• EXERCISE DETAILS: Please set down, exactly, the line with "[Click to go" and all lines that follow it through the end of the records below.

Pixel coordinate grounding data

---*---

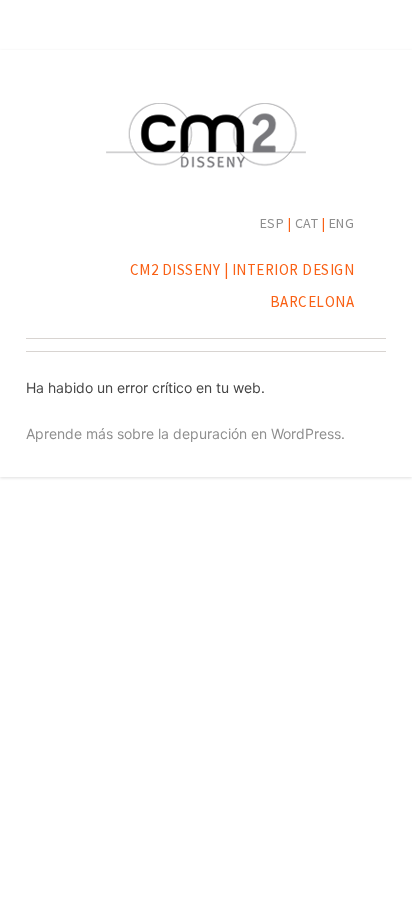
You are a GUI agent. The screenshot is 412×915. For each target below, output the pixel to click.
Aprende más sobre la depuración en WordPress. (185, 433)
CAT (307, 223)
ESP (272, 223)
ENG (342, 223)
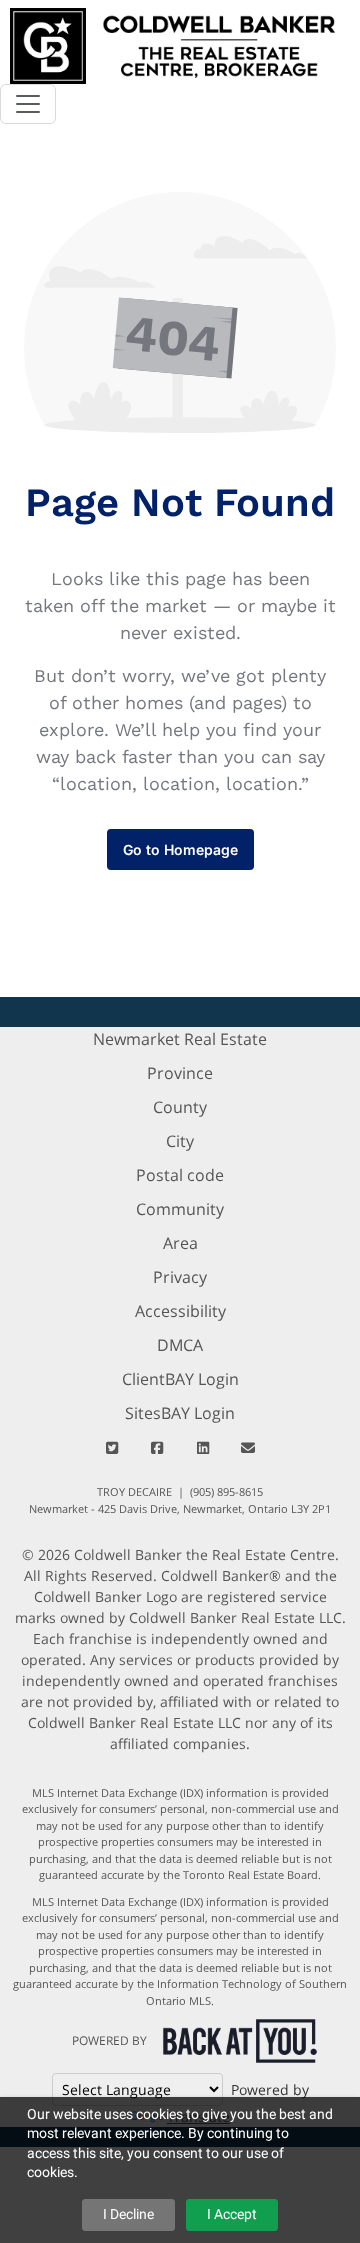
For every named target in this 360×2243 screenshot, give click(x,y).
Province (180, 1073)
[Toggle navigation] (28, 104)
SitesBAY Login (180, 1413)
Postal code (180, 1175)
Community (180, 1209)
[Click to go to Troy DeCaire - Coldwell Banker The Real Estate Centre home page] (172, 43)
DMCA (180, 1345)
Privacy (180, 1277)
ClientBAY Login (180, 1379)
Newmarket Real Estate (180, 1039)
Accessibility (180, 1311)
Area (180, 1243)
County (180, 1107)
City (180, 1141)
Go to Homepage (180, 849)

---*---

• RESPONSE BOX:
[Click to go to Troy DeCaire - Coldwell Banker The Real Estate Centre home page] (172, 43)
DMCA (180, 1345)
Privacy (180, 1277)
ClientBAY Login (180, 1379)
Newmarket Real Estate (180, 1039)
Accessibility (180, 1311)
Area (180, 1243)
County (180, 1107)
City (180, 1141)
Go to Homepage (180, 849)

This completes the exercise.